Similarly, the clinical pictures of nodular bronchiectasis and hypersensitive pneumonitis are similar to M.kansasii infection.

MAC can infect children. Cervical lymph nodes are commonly infected. In a rare instances, other lymph nodes in the axilla, hila of lungs and groin are infected.

Extrapulmonary MAC infection sites are flat bones, breasts, bone marrow, skin, muscles, brain, and GI tract in immunosuppressed people.

Pulmonary manifestations of MAC.

In immune competent.

Cavitary pneumonia, nodular bronchiectasis, hypersensitive pneumonitis.

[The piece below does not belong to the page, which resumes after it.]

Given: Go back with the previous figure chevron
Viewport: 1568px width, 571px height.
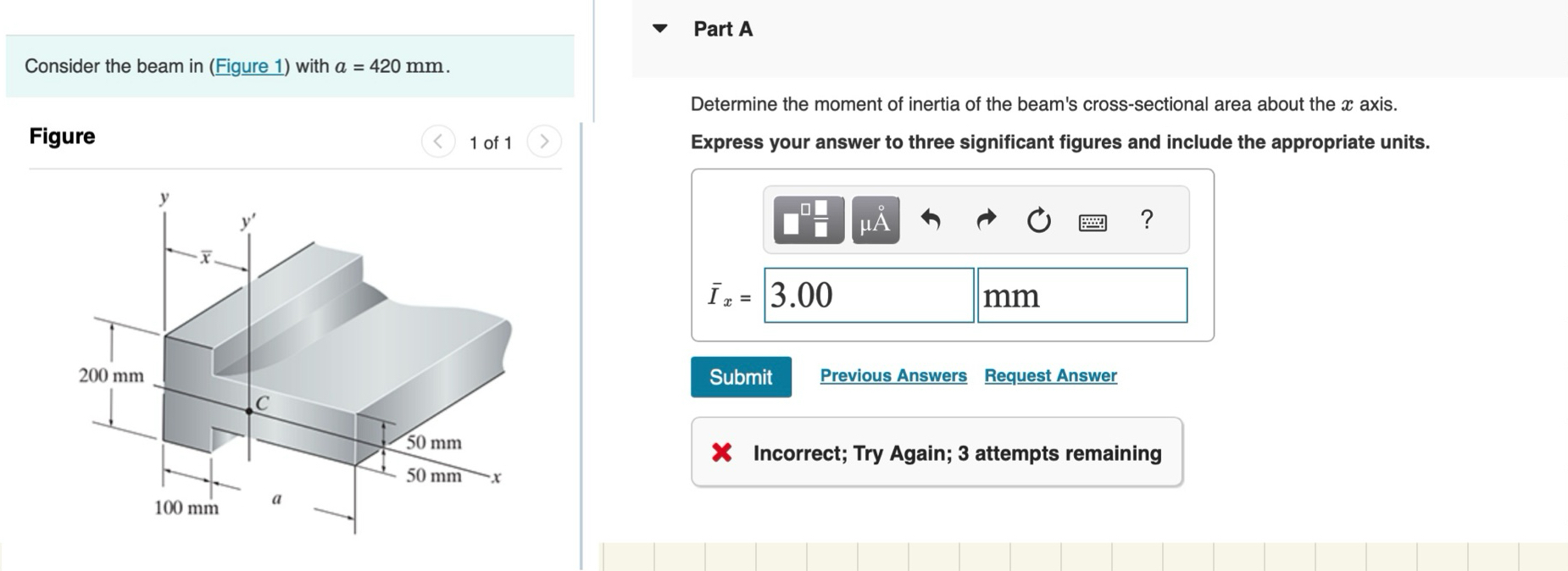Looking at the screenshot, I should tap(437, 141).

In children with cervical lymph nodes.

In immunosuppressed people.

Multi-organ infections besides lungs are bone marrow, spleen, retroperitoneal lymph nodes, kidneys, liver and occasionally brain and meninges.

Diagnosis of MAC.

Chest Radiographs.

The chest x-ray is not sensitive enough to an early diagnosis of MAC. High -resolution-CT scan (HRCT) shows the lesions much more clearly. Fibro-cavitary changes in the upper lung zones. In elderly women fibronodular bronchiectasis and nodules in the right middle lobe. In addition, atelectasis, consolidation, ground-glass opacities on CT appear as a tree in early spring with the emerging buds – Tree-Bud appearance. In hypersensitive pneumonitis, centrilobular nodules, ground-glass opacities, and hyperinflation coalesced alveoli due to trapped air during expiration indicating expiatory bronchial obstruction.

In HIV patients abdominal CT reveals retroperitoneal and periaortic lymphadenitis, enlarged spleen, and liver.

Biopsy.

Infected tissues are biopsied by a method suitable to patients in order to minimize tissue damage by the biopsy process. Commonly bronchoscopic transbronchial lung biopsy is practiced. Other methods are CT-guided needle biopsy, Transthoracic video assisted tissue biopsy and open lung biopsy.

Culture for MAC.

Blood, urine, pus, lung tissue, node biopsy, bone marrow, and liver biopsy tissues are stained by Ziel Nielsen stain for Acid-fast bacteria (AFB) and cultured in rapid growing culture media.

In tissues with only a few AFB Nuclear, acid amplification tests followed by genome probe tests are done.

Histology.

In HIV positive cases inflammatory nodes are few, but AFB is plentiful and appears as sheets of macrophages loaded with AFB.

Cervical lymph nodes.

Both caseating and non-caseating granuloma with sinuous tracts of eosinophilic necrosis and scatted nuclear debris are present. Langhans giant cells surrounding nodules are easily identified and neutrophils are rare and lymphocytes are few. AFB is present in a few numbers.

In immunocompetent patients.

Typical non-caseating granuloma and significant numbers of AFB are present.

Treatment.

Drugs used in Pulmonary tuberculosis (MTB) are generally resistant in MAC cases.

Macrolides are the mainstay of therapy, at minimum three drugs are prescribed for 12 months. The usual protocol includes macrolides. rifamycin and ethambutol. Other drugs with variable effectiveness are clofozinidine, fluoroquinolones, aminoglycosides, and inhaled liposomal amikacin.

Various combinations of drugs are used based on the sensitivity test results and response noted in a patient. From treatment centers to nurses- observed intermittent therapy is used to maximize effectiveness and compliance.

Surgery.

Cervical lymphadenitis is best treated with surgical excision. In general drug treatment is not required.

In resistant pulmonary MAC, lobectomy may be required, in addition to a maximum tolerable dose of drugs.